SpringCloud OAuth2 和 Security 基础框架相关问题汇总
一、公共模块与微服务模块配置类无法生效问题
首先公共异常处理类中的各个注解需要被识别才能够生效
需要在使用该处理异常类的启动器类中的SpringBootApplication 添加对该异常类所在包的扫描
注意:平常SpirngBootApplication不进行属性配置,默认扫描启动类所在的包,所以在配置了扫描其他包的时候,也要配置自身启动类所在的包,还有该服务需要依赖公共模块
实战
通用模块 mms-common (com.xx.common.config.resource)中的 ResourceServerConfig.java 配置类引入到 mms-system 没有生效,折腾了两天时间,终于找到了问题,即服务启动时,只扫描启动类的包,其他引入的公共模块的包的配置类不会自动引入,所以,这里需要在启动类开启扫描包
mms-common/src/main/java/com/baidu/common/config/resource/ResourceServerConfig.java
package com.homay.common.config.resource;
import lombok.extern.slf4j.Slf4j;
import org.springframework.context.annotation.Bean;
import org.springframework.context.annotation.Configuration;
import org.springframework.core.io.ClassPathResource;
import org.springframework.security.config.annotation.method.configuration.EnableGlobalMethodSecurity;
import org.springframework.security.config.annotation.web.builders.HttpSecurity;
import org.springframework.security.oauth2.config.annotation.web.configuration.EnableResourceServer;
import org.springframework.security.oauth2.config.annotation.web.configuration.ResourceServerConfigurerAdapter;
import org.springframework.security.oauth2.config.annotation.web.configurers.ResourceServerSecurityConfigurer;
import org.springframework.security.oauth2.provider.token.TokenStore;
import org.springframework.security.oauth2.provider.token.store.JwtAccessTokenConverter;
import org.springframework.security.oauth2.provider.token.store.JwtTokenStore;
import org.springframework.util.FileCopyUtils;
/**
* 资源服务配置
*
* @description
* 每个微服务应用都是一个资源服务器,外部访问都需要token才能进行
*
* @author: kaiyi
* @Date 2021/7/14 14:04
*/
@Slf4j
@EnableResourceServer
@EnableGlobalMethodSecurity(prePostEnabled = true)
@Configuration
public class ResourceServerConfig extends ResourceServerConfigurerAdapter {
@Override
public void configure(HttpSecurity http) throws Exception {
log.info("====================进入到 【mms-common】 [ResourceServerConfig] HttpSecurity configure method ====================");
http.csrf().disable() // 由于使用的是JWT,我们这里不需要csrf
.sessionManagement().disable() // 基于token,所以不需要session
.authorizeRequests()
.antMatchers("/user/test").permitAll() // 匹配不需要资源认证
.antMatchers("/**").authenticated() //匹配需要资源认证路径
.and().headers().cacheControl();
}
/**
* 设置公钥
*
* @param resources
* @throws Exception
*/
@Override
public void configure(ResourceServerSecurityConfigurer resources) throws Exception {
resources.tokenStore(jwtTokenStore());
}
private TokenStore jwtTokenStore() {
JwtTokenStore jwtTokenStore = new JwtTokenStore(accessTokenConverter());
return jwtTokenStore;
}
@Bean // 放在ioc容器的
public JwtAccessTokenConverter accessTokenConverter() {
//resource 验证token(公钥) authorization 产生 token (私钥)
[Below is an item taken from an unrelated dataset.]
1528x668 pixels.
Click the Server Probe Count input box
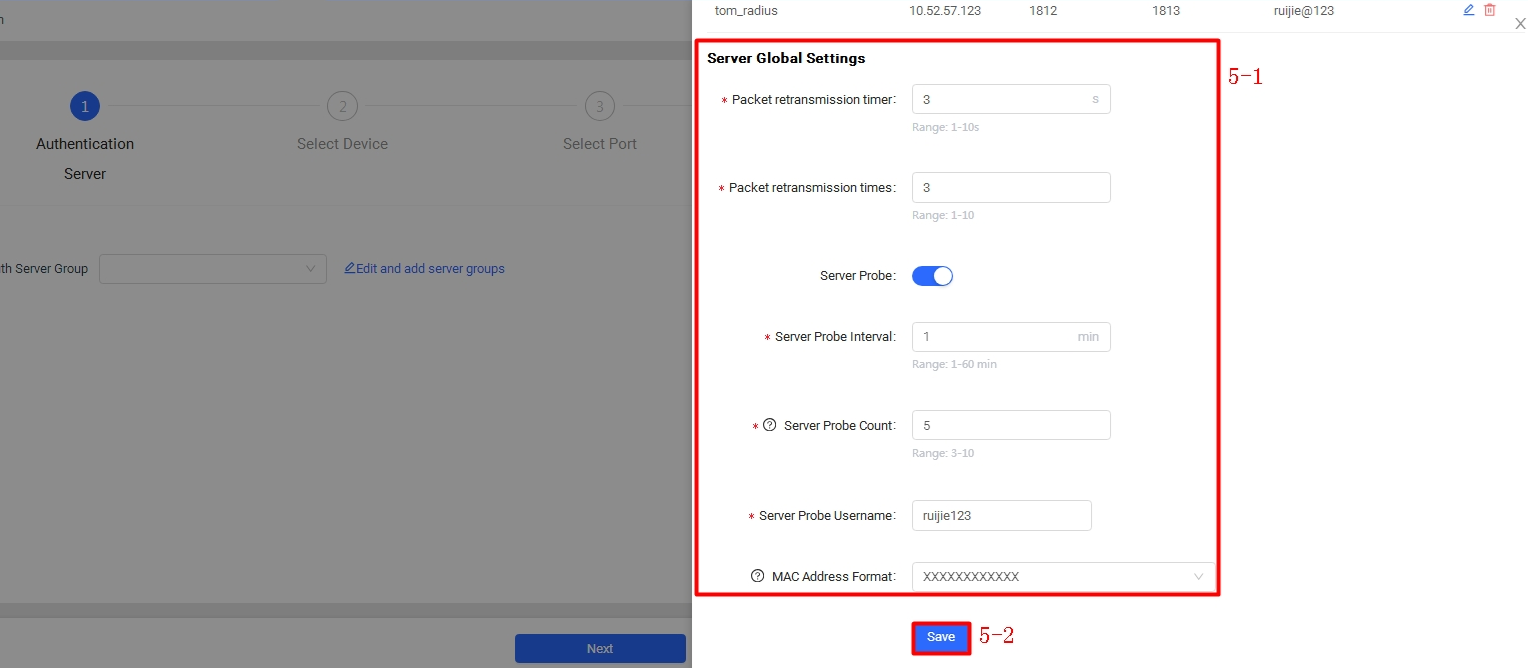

JwtAccessTokenConverter tokenConverter = new JwtAccessTokenConverter();
String publicKey = null;
try {
ClassPathResource classPathResource = new ClassPathResource("baidu-mms.pub");
byte[] bytes = FileCopyUtils.copyToByteArray(classPathResource.getInputStream());
publicKey = new String(bytes, "UTF-8");
} catch (Exception e) {
e.printStackTrace();
}
// 不设置这个会出现 Cannot convert access token to JSON [20210712]
tokenConverter.setVerifierKey(publicKey);
// tokenConverter.setVerifier(new RsaVerifier(publicKey));
return tokenConverter;
}
}
System模块启动类
package com.homay.system;
import com.homay.common.annotation.EnableCustomConfig;
import org.springframework.boot.SpringApplication;
import org.springframework.boot.autoconfigure.SpringBootApplication;
import org.springframework.cloud.client.discovery.EnableDiscoveryClient;
import org.springframework.cloud.openfeign.EnableFeignClients;
/**
* 系统模块
*
* @author: kaiyi
* @Date 2021/7/18 0:31
*/
// @EnableCustomConfig
// 开启扫描包
@SpringBootApplication(scanBasePackages = {"com.baidu.system", "com.baidu.common"})
// @SpringBootApplication
@EnableDiscoveryClient
@EnableFeignClients
public class SystemApplication {
public static void main(String[] args) {
SpringApplication.run(SystemApplication.class, args);
System.out.println("(♥◠‿◠)ノ゙ System启动成功 ");
}
}
如果觉得上边的开启扫描包方法不太优雅,可以使用注解方式引入加载配置类:
// 开启扫描包
@SpringBootApplication(scanBasePackages = {"com.baidu.system", "com.baidu.common"})改为:
@EnableCustomConfig
@SpringBootApplication自定义注解类:mms-common/src/main/java/com/baidu/common/annotation/EnableCustomConfig.java
package com.baid.common.annotation;
import com.baidu.common.config.feign.FeignAutoConfiguration;
import com.baidu.common.config.resource.ResourceServerConfig;
import org.springframework.context.annotation.EnableAspectJAutoProxy;
import org.springframework.context.annotation.Import;
import org.springframework.scheduling.annotation.EnableAsync;
import java.lang.annotation.Documented;
import java.lang.annotation.ElementType;
import java.lang.annotation.Inherited;
import java.lang.annotation.Retention;
import java.lang.annotation.RetentionPolicy;
import java.lang.annotation.Target;
/**
* 开启自定义配置注解类
*
* @author: kaiyi
* @Date 2021/7/27 16:12
*/
@Target(ElementType.TYPE)
@Retention(RetentionPolicy.RUNTIME)
@Documented
@Inherited
// 表示通过aop框架暴露该代理对象,AopContext能够访问
@EnableAspectJAutoProxy(exposeProxy = true)
// 开启线程异步执行
@EnableAsync
// 自动加载类
@Import({ ResourceServerConfig.class})
public @interface EnableCustomConfig {
}
调试
二、basicToken生成
OAuth2FeignClient:
@FeignClient(value = "authorization-server")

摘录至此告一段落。